Entity Framework - Eager load two many-to-many relationships - entity-framework

Sorry for this being so long, but at least I think I got all info to be able to understand and maybe help?
I would like to load data from my database using eager loading.
The data is set up in five tables, setting up two Levels of m:n relations. So there are three tables containing data (ordered in a way of hierarchy top to bottom):
CREATE TABLE [dbo].[relations](
[relation_id] [bigint] NOT NULL
)
CREATE TABLE [dbo].[ways](
[way_id] [bigint] NOT NULL
)
CREATE TABLE [dbo].[nodes](
[node_id] [bigint] NOT NULL,
[latitude] [int] NOT NULL,
[longitude] [int] NOT NULL
)
The first two really only consist of their own ID (to hook other data not relevant here into).
In between these three data tables are two m:n tables, with a sorting hint:
CREATE TABLE [dbo].[relations_ways](
[relation_id] [bigint] NOT NULL,
[way_id] [bigint] NOT NULL,
[sequence_id] [smallint] NOT NULL
)
CREATE TABLE [dbo].[ways_nodes](
[way_id] [bigint] NOT NULL,
[node_id] [bigint] NOT NULL,
[sequence_id] [smallint] NOT NULL
)
This is, essentially, a part of the OpenStreetMap data structure. I let Entity Framework build it's objects from this database and it set up the classes exactly as the tables are.
The m:n tables do really exist as class. (I understand in EF you can build your objects m:n relation without having the explicit in-between class - should I try to change the object model in this way?)
What I want to do: My entry point is exactly one item of relation.
I think it would be best to first eager load the middle m:n relation, and then in a loop iterate over that and eager load the lowest one. I try to do that in the following way
IQueryable<relation> query = context.relations;
query = query.Where( ... ); // filters down to exactly one
query = query.Include(r => r.relation_members);
relation rel = query.SingleOrDefault();
That loads the relation and all it's 1:n info in just one trip to the database - ok, good. But I noticed it only loads the 1:n table, not the middle data table "ways".
This does NOT change if I modify the line like so:
query = query.Include(r => r.relation_members.Select(rm => rm.way));
So I cannot get the middle level loaded here, it seems?
What I cannot get working at all is load the node level of data eagerly. I tried the following:
foreach (relation_member rm in rel.relation_members) {
IQueryable<way_node> query = rm.way.way_nodes.AsQueryable();
query = query.Include(wn => wn.node);
query.Load();
}
This does work and eagerly loads the middle level way and all 1:n info of way_node in one statement for each iteration, but not the Information from node (latitude/longitude). If I access one of these values I trigger another trip to the database to load one single node object.
This last trip is deadly, since I want to load 1 relation -> 300 ways which each way -> 2000 nodes. So in the end I am hitting the server 1 + 300 + 300*2000... room for improvment, I think.
But how? I cannot get this last statement written in valid syntax AND eager loading.
Out of interest; is there a way to load the whole object graph in one trip, starting with one relation?

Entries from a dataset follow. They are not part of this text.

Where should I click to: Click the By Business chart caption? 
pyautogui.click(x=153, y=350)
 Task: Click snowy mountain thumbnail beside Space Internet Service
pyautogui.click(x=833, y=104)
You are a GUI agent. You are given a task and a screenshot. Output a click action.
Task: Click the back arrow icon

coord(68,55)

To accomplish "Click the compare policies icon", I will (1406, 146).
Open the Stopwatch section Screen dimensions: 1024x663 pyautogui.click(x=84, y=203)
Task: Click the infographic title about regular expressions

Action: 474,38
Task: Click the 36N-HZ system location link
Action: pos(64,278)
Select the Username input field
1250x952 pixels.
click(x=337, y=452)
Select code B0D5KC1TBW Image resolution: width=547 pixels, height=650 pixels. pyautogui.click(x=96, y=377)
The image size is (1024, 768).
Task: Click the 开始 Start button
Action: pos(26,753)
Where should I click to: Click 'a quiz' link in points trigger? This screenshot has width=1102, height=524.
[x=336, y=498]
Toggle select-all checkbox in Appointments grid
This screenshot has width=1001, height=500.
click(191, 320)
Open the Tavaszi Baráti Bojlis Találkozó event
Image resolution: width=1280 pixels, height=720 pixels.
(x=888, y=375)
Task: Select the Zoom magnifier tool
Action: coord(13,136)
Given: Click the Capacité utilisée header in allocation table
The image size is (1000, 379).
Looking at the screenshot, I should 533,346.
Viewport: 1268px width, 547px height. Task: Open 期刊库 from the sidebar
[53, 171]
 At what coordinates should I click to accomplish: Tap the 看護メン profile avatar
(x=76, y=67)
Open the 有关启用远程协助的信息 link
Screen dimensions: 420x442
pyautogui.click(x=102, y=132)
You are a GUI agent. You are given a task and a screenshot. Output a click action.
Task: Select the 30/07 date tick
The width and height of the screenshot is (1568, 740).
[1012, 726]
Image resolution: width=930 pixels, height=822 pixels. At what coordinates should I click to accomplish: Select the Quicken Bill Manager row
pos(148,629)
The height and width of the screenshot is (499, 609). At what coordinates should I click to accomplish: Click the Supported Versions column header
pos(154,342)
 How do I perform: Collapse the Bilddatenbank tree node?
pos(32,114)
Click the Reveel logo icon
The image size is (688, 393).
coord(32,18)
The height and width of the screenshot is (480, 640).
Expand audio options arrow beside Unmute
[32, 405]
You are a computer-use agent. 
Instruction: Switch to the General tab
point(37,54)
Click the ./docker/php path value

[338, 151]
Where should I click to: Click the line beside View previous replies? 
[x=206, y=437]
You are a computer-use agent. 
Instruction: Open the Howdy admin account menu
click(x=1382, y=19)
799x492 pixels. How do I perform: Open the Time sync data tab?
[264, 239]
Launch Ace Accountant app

Loading the whole graph in one roundtrip would be:
IQueryable<relation> query = context.relations;
query = query.Where( ... ); // filters down to exactly one
query = query.Include(r => r.relation_members
.Select(rm => rm.way.way_nodes
.Select(wn => wn.node)));
relation rel = query.SingleOrDefault();
However, since you say that the Include up to ...Select(rm => rm.way) didn't work it is unlikely that this will work. (And if it would work the performance possibly isn't funny due to the complexity of the generated SQL and the amount of data and entities this query will return.)
The first thing you should investigate further is why .Include(r => r.relation_members.Select(rm => rm.way)) doesn't work because it seems correct. Is your model and mapping to the database correct?
The loop to get the nodes via explicit loading should look like this:
foreach (relation_member rm in rel.relation_members) {
context.Entry(rm).Reference(r => r.way).Query()
.Include(w => w.way_nodes.Select(wn => wn.node))
.Load();
}

Include() for some reason sometimes gets ignored when there is sorting/grouping/joining involved.
In most cases you can rewrite an Include() as a Select() into an anonymous intermediary object:
Before:
context.Invoices
.Include(invoice => invoice .Positions)
.ToList();
After:
context.Invoices
.Select(invoice => new {invoice, invoice.Positions})
.AsEnumerable()
.Select(x => x.invoice)
.ToList();
This way the query never should loose Include() information.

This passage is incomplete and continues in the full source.